[Start of section]
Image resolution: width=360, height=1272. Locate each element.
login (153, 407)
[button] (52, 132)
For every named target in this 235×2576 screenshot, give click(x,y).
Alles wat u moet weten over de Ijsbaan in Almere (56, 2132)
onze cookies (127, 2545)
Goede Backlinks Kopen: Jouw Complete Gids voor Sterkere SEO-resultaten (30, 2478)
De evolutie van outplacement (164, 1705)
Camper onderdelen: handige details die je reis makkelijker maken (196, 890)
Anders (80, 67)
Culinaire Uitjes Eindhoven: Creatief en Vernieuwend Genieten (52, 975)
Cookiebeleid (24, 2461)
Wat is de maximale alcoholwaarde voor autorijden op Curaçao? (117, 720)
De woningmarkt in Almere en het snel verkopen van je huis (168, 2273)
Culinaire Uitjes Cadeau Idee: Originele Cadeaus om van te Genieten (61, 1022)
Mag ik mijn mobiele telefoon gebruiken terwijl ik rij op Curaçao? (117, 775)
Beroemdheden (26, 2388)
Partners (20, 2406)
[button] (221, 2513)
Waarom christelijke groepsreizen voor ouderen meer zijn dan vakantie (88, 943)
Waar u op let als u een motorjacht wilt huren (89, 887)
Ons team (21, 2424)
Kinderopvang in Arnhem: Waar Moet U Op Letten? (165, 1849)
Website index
[End of section]
[Start of section]
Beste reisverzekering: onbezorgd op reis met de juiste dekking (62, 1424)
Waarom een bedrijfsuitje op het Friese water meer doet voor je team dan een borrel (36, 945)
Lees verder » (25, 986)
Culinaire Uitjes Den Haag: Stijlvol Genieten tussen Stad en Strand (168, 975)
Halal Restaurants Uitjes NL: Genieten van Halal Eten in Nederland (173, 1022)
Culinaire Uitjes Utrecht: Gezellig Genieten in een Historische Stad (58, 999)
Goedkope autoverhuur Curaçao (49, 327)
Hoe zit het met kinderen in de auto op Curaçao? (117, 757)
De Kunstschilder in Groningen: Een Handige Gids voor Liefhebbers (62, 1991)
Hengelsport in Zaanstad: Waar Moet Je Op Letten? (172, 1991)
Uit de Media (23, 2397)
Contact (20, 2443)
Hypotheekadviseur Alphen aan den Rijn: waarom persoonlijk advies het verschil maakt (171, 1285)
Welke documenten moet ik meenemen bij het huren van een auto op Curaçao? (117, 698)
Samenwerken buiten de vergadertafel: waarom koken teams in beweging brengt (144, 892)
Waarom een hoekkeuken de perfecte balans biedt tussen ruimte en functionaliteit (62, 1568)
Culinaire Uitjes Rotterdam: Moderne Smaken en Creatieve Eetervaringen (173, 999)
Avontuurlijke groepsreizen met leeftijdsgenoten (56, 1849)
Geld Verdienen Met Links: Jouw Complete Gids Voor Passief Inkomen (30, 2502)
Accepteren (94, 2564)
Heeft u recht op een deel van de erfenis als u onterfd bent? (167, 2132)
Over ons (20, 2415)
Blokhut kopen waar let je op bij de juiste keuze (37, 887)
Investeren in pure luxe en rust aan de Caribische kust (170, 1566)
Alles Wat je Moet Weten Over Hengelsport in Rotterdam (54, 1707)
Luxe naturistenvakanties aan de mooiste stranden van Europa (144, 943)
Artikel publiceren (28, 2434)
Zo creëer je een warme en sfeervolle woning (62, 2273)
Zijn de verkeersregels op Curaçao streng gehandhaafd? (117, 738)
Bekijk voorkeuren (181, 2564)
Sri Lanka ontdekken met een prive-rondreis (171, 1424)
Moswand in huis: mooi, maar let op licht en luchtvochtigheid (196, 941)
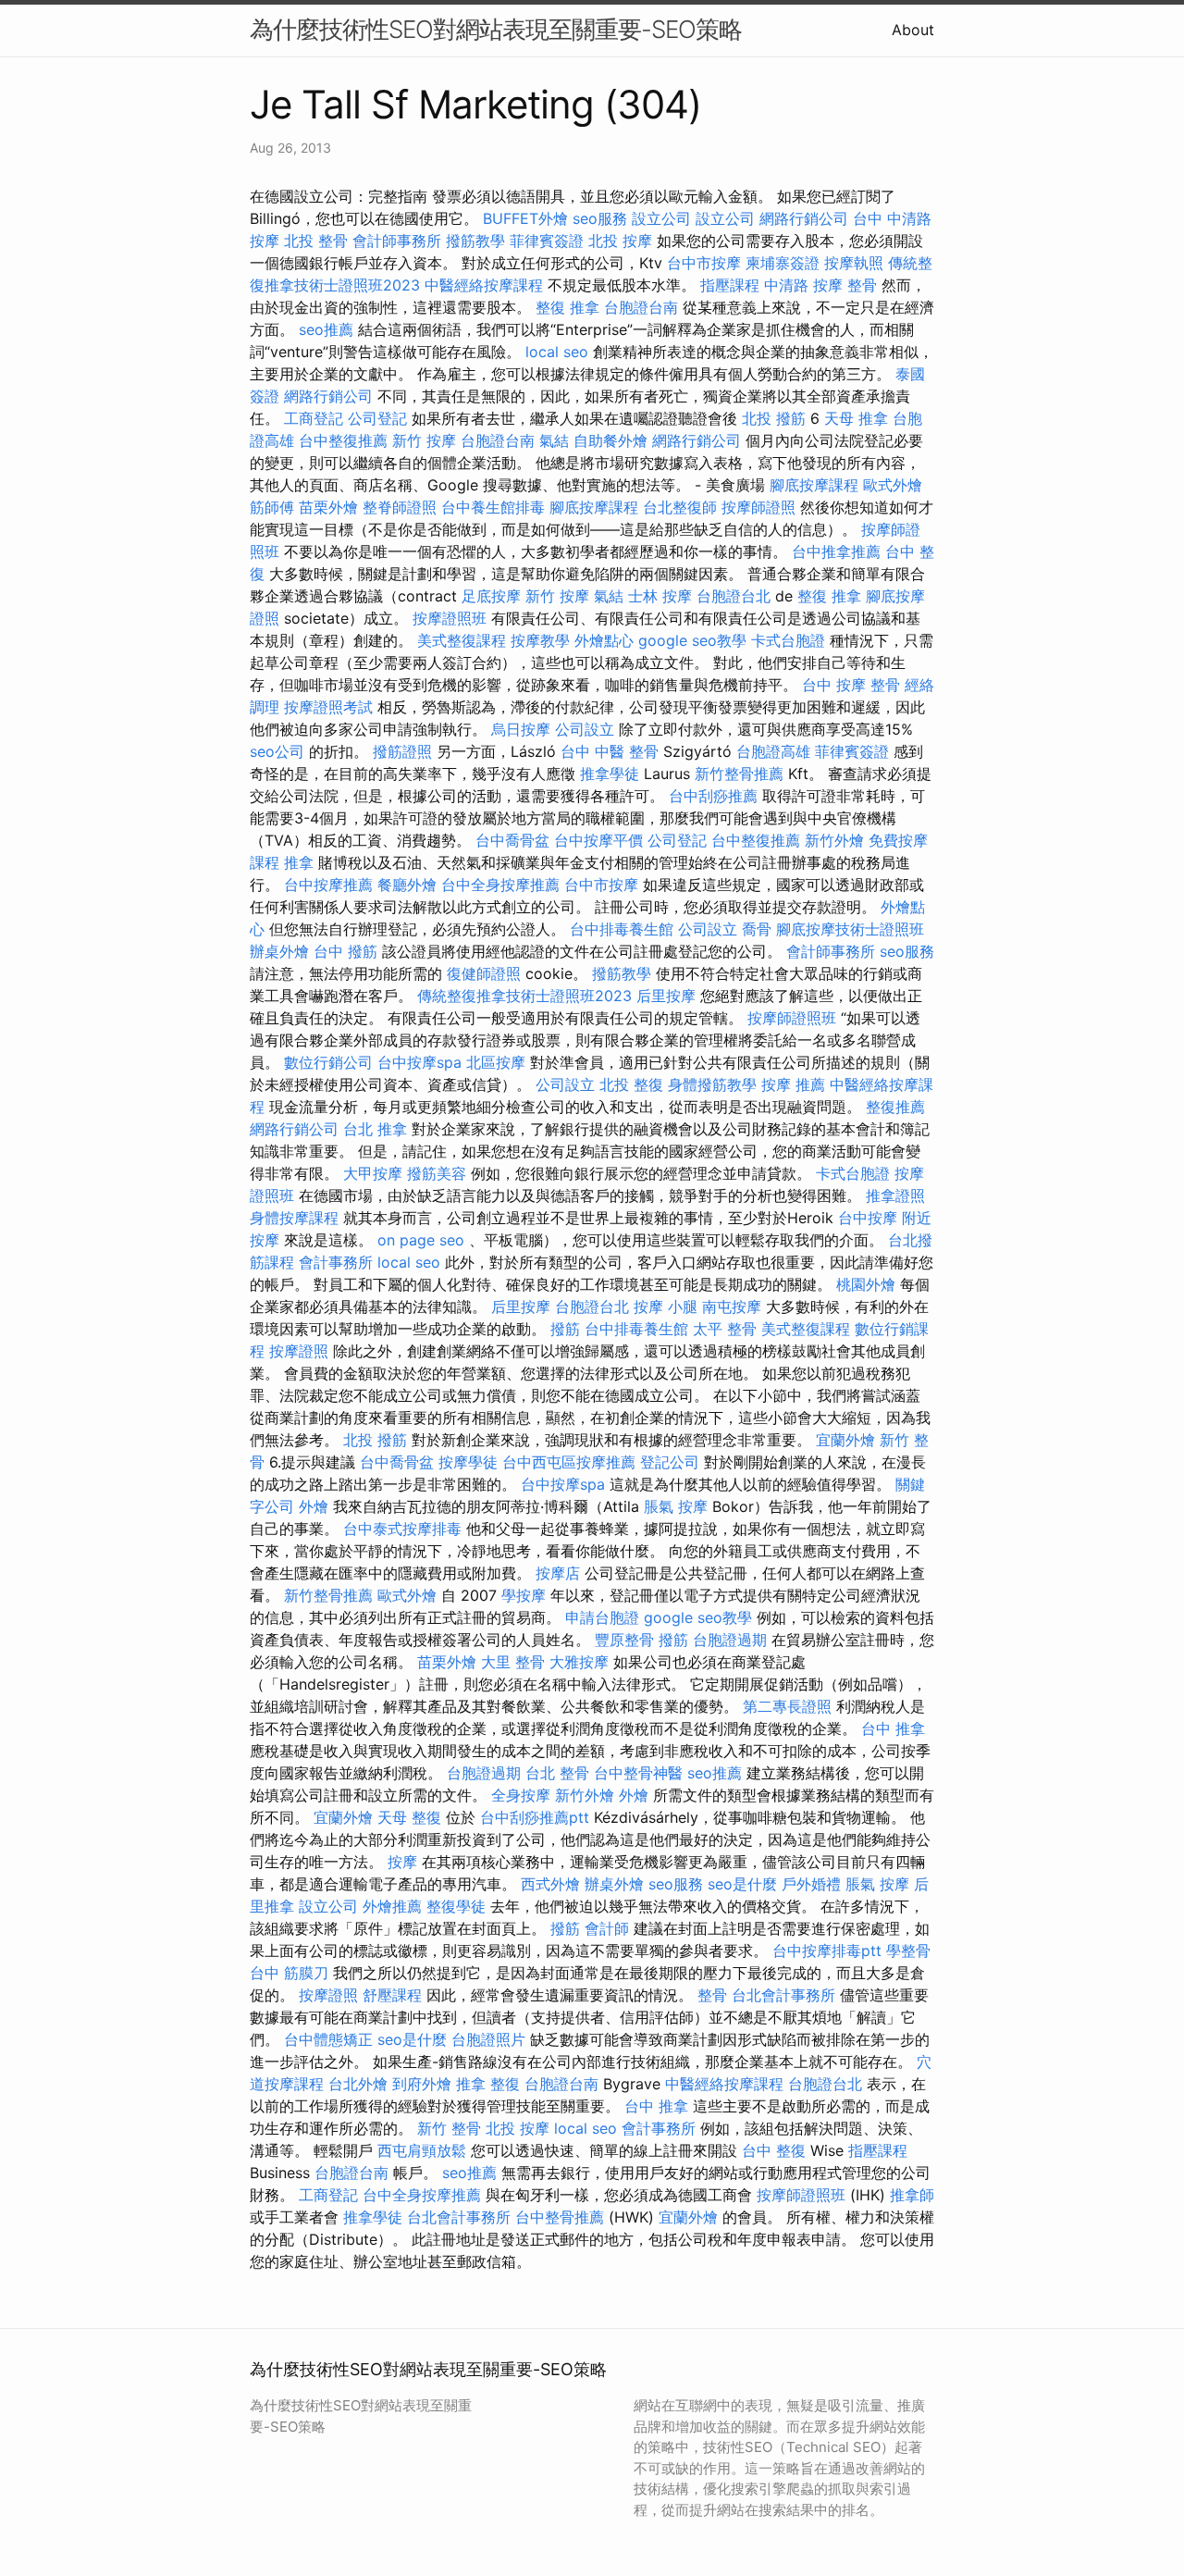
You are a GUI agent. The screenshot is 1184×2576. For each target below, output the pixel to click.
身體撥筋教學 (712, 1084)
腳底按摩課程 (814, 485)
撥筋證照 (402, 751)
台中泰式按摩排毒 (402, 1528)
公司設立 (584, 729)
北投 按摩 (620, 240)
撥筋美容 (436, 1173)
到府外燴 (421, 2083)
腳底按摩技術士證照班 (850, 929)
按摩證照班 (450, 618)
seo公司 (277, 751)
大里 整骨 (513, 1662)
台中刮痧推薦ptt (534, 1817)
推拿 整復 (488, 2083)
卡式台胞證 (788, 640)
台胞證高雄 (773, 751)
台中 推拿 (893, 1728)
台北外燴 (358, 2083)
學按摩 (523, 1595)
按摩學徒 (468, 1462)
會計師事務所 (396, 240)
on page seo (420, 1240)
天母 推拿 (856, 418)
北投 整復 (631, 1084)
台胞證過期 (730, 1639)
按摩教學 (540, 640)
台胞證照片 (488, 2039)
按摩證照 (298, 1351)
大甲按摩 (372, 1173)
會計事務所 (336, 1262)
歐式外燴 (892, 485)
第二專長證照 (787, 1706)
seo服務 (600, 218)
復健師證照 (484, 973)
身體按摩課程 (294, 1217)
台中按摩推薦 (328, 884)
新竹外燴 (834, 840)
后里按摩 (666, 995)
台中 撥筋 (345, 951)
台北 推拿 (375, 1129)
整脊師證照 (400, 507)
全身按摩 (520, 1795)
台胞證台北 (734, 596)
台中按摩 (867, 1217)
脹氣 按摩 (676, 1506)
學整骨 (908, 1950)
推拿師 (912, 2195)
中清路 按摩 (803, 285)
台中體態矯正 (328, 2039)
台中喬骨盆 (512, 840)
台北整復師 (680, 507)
[End of section]
Output exactly one stretch of the listing: from the line containing "Image resolution: width=360, height=1272." through the line containing "De woningmarkt in", both end lines included.

▸ Solution for this task:
Image resolution: width=360, height=1272. Locate each element.
login (153, 407)
[button] (52, 132)
For every named target in this 235×2576 screenshot, give click(x,y).
Alles wat u moet weten over de Ijsbaan in Almere (56, 2132)
onze cookies (127, 2545)
Goede Backlinks Kopen: Jouw Complete Gids voor Sterkere SEO-resultaten (30, 2478)
De evolutie van outplacement (164, 1705)
Camper onderdelen: handige details die je reis makkelijker maken (196, 890)
Anders (80, 67)
Culinaire Uitjes Eindhoven: Creatief en Vernieuwend Genieten (52, 975)
Cookiebeleid (24, 2461)
Wat is de maximale alcoholwaarde voor autorijden op Curaçao? (117, 720)
De woningmarkt in Almere en het snel verkopen van je huis (168, 2273)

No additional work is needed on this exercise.